# Your task:
Using the article on the film Semma, explain why Kuzhandhai must marry within three months. Answer in one to three sentences.

# Page:
++++++++

- Theatrical release poster
- Directed by: Vallikanthan
- Written by: Vallikanthan Pandiraj (dialogues)
- Produced by: Pandiraj
- Starring: G. V. Prakash Kumar Arthana Binu
- Cinematography: Vivekanand Santhosham
- Edited by: Pradeep E. Ragav
- Music by: G. V. Prakash Kumar
- Production companies: Linga Bhairavi Creations Pasanga Productions
- Release date: 25 May 2018;
- Running time: 120 minutes
- Country: India
- Language: Tamil

= Semma =

2018 Indian movie

Semma ( Awesome) is a 2018 Indian Tamil language action comedy film directed by Vallikanth and written by Pandiraj. The film stars G. V. Prakash Kumar and Arthana Binu, while Yogi Babu and Mansoor Ali Khan play supporting roles. Featuring music also composed by Prakash Kumar and cinematography by Vivekanand Santhosham, the film began production during early 2017 and released on 25 May 2018 to mixed reviews. It was later dubbed into Telugu as Chinni Krishnudu.

==Plot==

Kuzhandhai has to get married within the next three months as per his horoscope, and he is engaged to Magizhini. Problems arise before their marriage in the form of Magizhini's father 'Attack' Balu, and their wedding becomes a question mark. Does Kuzhandhai get married within that stipulated time and does he marry Magizhini is what Semma is all about.

++++++++

# Supplied entries:

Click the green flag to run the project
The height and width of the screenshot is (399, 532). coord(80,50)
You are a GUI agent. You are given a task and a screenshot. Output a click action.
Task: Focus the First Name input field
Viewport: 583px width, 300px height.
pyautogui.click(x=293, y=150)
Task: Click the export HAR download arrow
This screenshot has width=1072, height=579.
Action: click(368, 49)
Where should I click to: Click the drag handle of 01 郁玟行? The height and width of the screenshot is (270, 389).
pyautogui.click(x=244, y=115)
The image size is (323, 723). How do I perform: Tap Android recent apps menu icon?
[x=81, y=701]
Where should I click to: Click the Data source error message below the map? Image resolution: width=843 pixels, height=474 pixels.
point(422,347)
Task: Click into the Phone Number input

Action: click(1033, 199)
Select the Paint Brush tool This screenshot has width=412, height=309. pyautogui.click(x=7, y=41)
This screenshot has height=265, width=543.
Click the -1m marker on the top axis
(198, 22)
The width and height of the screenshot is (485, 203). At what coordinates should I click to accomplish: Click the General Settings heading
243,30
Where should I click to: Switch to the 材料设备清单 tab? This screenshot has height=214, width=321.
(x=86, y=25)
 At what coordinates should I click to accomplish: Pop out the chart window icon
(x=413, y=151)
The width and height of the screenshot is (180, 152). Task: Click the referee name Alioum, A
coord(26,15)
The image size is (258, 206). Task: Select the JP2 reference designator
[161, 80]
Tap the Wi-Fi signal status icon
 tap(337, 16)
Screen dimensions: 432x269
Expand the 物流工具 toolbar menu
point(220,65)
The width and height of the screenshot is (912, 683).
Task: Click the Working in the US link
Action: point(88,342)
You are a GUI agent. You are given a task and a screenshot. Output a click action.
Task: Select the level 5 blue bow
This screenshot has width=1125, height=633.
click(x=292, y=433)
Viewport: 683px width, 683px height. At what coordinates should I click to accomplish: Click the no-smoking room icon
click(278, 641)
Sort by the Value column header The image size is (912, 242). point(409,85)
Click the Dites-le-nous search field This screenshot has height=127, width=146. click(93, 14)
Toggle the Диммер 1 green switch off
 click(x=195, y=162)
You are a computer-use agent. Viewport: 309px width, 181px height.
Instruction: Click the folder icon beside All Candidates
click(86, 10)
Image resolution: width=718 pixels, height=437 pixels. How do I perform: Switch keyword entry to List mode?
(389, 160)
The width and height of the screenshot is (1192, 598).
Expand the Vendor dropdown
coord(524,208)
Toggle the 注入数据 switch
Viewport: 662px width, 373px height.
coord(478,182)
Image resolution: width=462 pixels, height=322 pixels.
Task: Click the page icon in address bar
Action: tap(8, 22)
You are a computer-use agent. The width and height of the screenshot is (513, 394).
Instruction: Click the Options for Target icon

++++++++

# Exercise solution:
According to the plot summary, Kuzhandhai must marry within the next three months because his horoscope requires it.